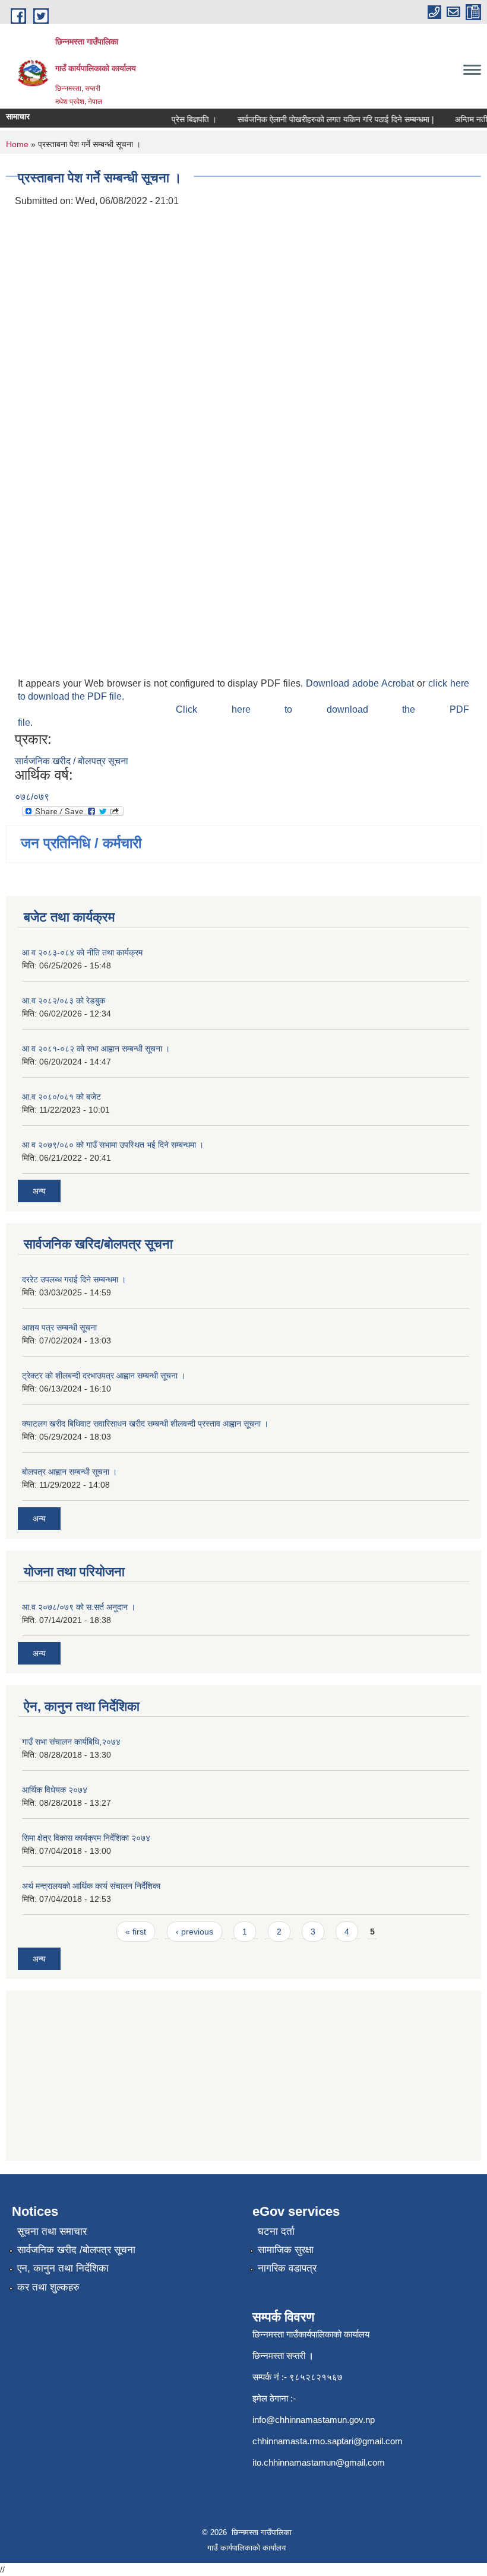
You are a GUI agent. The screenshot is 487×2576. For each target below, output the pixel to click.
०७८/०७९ (32, 797)
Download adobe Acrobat (361, 683)
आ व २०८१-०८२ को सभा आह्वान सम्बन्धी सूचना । (96, 1048)
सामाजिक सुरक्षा (286, 2250)
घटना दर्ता (276, 2231)
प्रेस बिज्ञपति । (182, 119)
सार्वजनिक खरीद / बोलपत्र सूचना (71, 761)
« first (135, 1931)
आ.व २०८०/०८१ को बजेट (61, 1096)
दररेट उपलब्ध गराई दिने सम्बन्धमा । (74, 1279)
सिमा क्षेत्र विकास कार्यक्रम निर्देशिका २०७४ (86, 1838)
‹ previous (194, 1931)
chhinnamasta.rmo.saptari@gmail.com (327, 2441)
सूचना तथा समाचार (52, 2231)
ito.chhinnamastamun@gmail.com (318, 2462)
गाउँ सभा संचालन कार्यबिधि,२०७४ (71, 1741)
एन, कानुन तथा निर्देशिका (63, 2268)
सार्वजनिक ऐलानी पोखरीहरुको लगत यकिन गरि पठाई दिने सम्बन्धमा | (324, 119)
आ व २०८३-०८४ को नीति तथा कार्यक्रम (82, 952)
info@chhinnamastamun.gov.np (313, 2420)
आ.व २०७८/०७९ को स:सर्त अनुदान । (78, 1607)
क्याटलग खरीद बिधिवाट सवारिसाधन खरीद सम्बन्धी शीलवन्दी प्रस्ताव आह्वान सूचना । (145, 1423)
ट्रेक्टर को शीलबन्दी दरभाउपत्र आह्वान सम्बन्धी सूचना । (103, 1375)
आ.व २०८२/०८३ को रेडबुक (63, 1000)
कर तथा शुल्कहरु (48, 2287)
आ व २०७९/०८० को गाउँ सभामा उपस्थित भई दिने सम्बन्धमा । (113, 1144)
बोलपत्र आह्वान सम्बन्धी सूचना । (69, 1471)
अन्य (39, 1191)
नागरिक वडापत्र (287, 2268)
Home (17, 144)
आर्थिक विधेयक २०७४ (54, 1789)
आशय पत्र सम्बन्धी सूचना (59, 1327)
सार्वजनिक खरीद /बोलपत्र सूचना (76, 2250)
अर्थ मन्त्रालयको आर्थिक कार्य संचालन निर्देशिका (91, 1886)
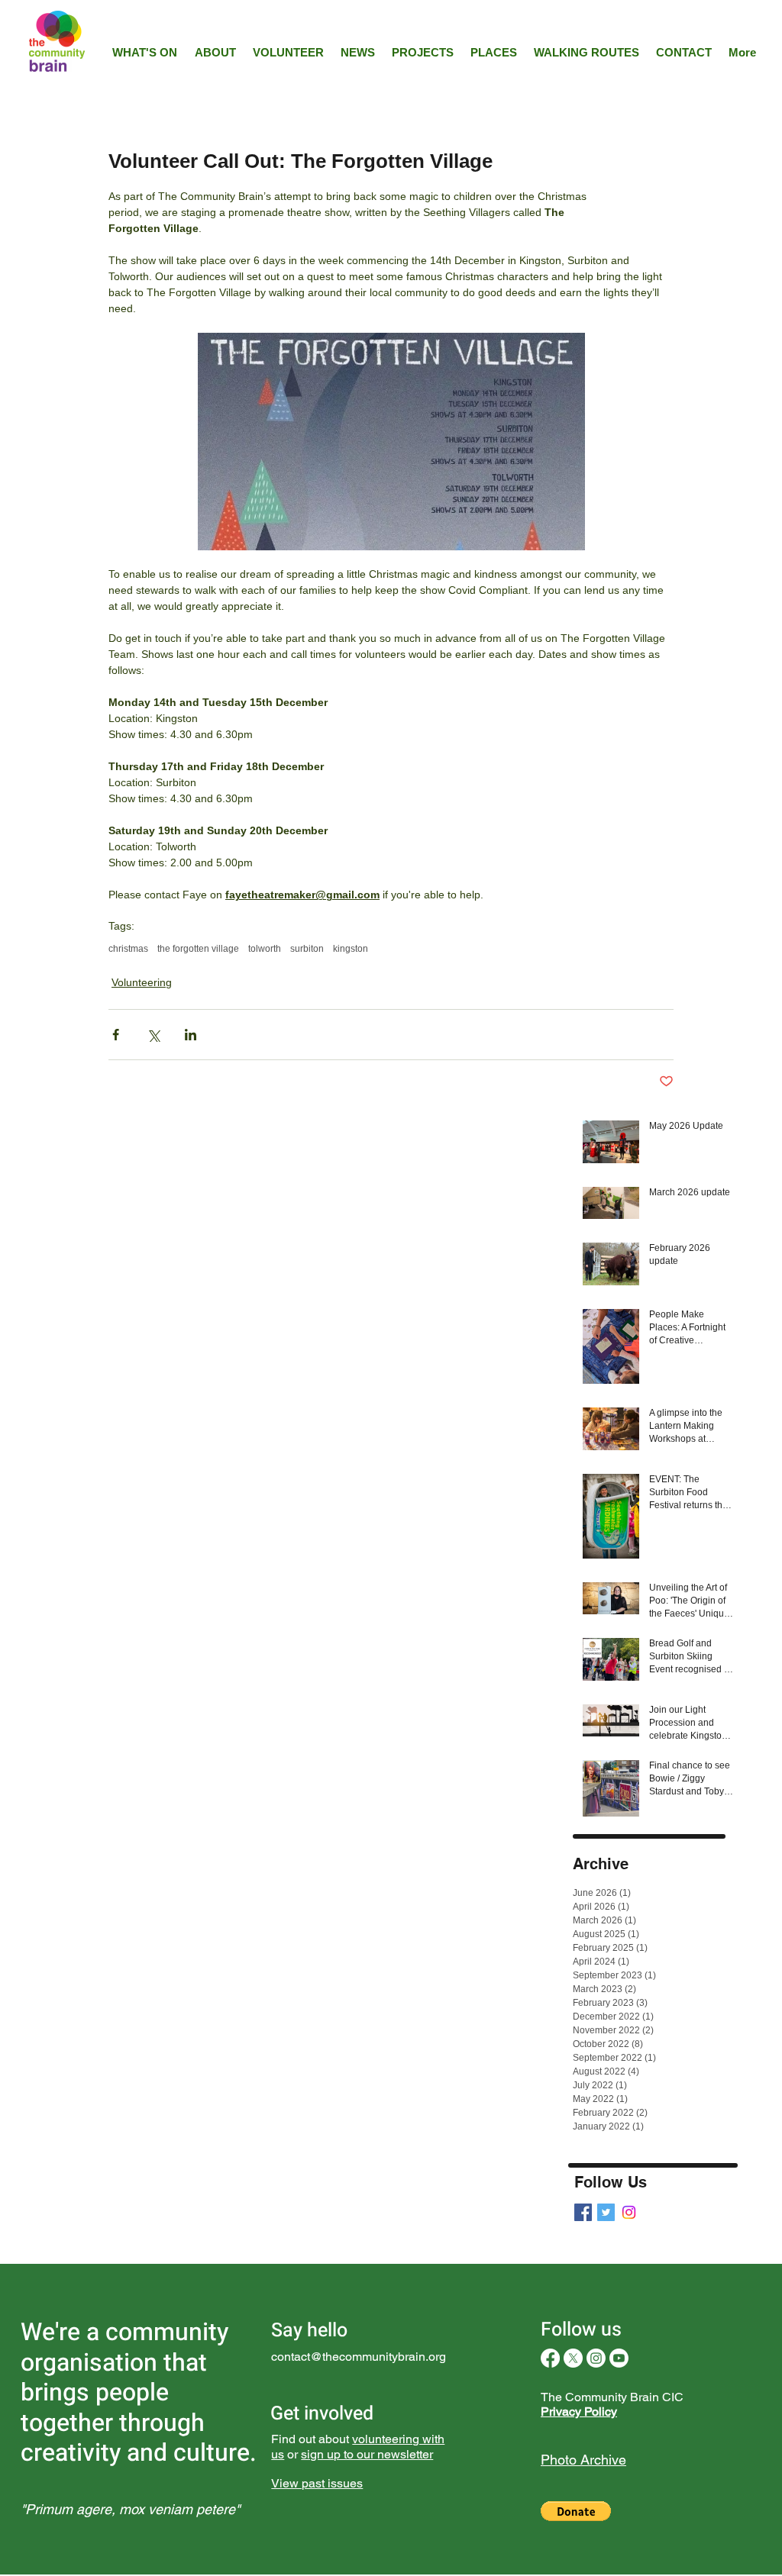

######

§ **PROMPT**: Line by line, write out the data above exactly, without the pictures.

§ **ANSWER FOR THE TASK**:
You are a GUI agent. The screenshot is 487×2576. For each target below, output the pixel to click.
०७८/०७९ (32, 797)
Download adobe Acrobat (361, 683)
आ व २०८१-०८२ को सभा आह्वान सम्बन्धी सूचना । (96, 1048)
सामाजिक सुरक्षा (286, 2250)
घटना दर्ता (276, 2231)
प्रेस बिज्ञपति । (182, 119)
सार्वजनिक खरीद / बोलपत्र सूचना (71, 761)
« first (135, 1931)
आ.व २०८०/०८१ को बजेट (61, 1096)
दररेट उपलब्ध गराई दिने सम्बन्धमा । (74, 1279)
सिमा क्षेत्र विकास कार्यक्रम निर्देशिका २०७४ (86, 1838)
‹ previous (194, 1931)
chhinnamasta.rmo.saptari@gmail.com (327, 2441)
सूचना तथा समाचार (52, 2231)
ito.chhinnamastamun@gmail.com (318, 2462)
गाउँ सभा संचालन कार्यबिधि,२०७४ (71, 1741)
एन, कानुन तथा निर्देशिका (63, 2268)
सार्वजनिक ऐलानी पोखरीहरुको लगत यकिन गरि पठाई दिने सम्बन्धमा | (324, 119)
आ व २०८३-०८४ को नीति तथा कार्यक्रम (82, 952)
info@chhinnamastamun.gov.np (313, 2420)
आ.व २०७८/०७९ को स:सर्त अनुदान । (78, 1607)
क्याटलग खरीद बिधिवाट सवारिसाधन खरीद सम्बन्धी शीलवन्दी प्रस्ताव आह्वान सूचना । (145, 1423)
ट्रेक्टर को शीलबन्दी दरभाउपत्र आह्वान सम्बन्धी सूचना । (103, 1375)
आ.व २०८२/०८३ को रेडबुक (63, 1000)
कर तथा शुल्कहरु (48, 2287)
आ व २०७९/०८० को गाउँ सभामा उपस्थित भई दिने सम्बन्धमा । (113, 1144)
बोलपत्र आह्वान सम्बन्धी सूचना । (69, 1471)
अन्य (39, 1191)
नागरिक वडापत्र (287, 2268)
Home (17, 144)
आर्थिक विधेयक २०७४ (54, 1789)
आशय पत्र सम्बन्धी सूचना (59, 1327)
सार्वजनिक खरीद /बोलपत्र सूचना (76, 2250)
अर्थ मन्त्रालयको आर्थिक कार्य संचालन निर्देशिका (91, 1886)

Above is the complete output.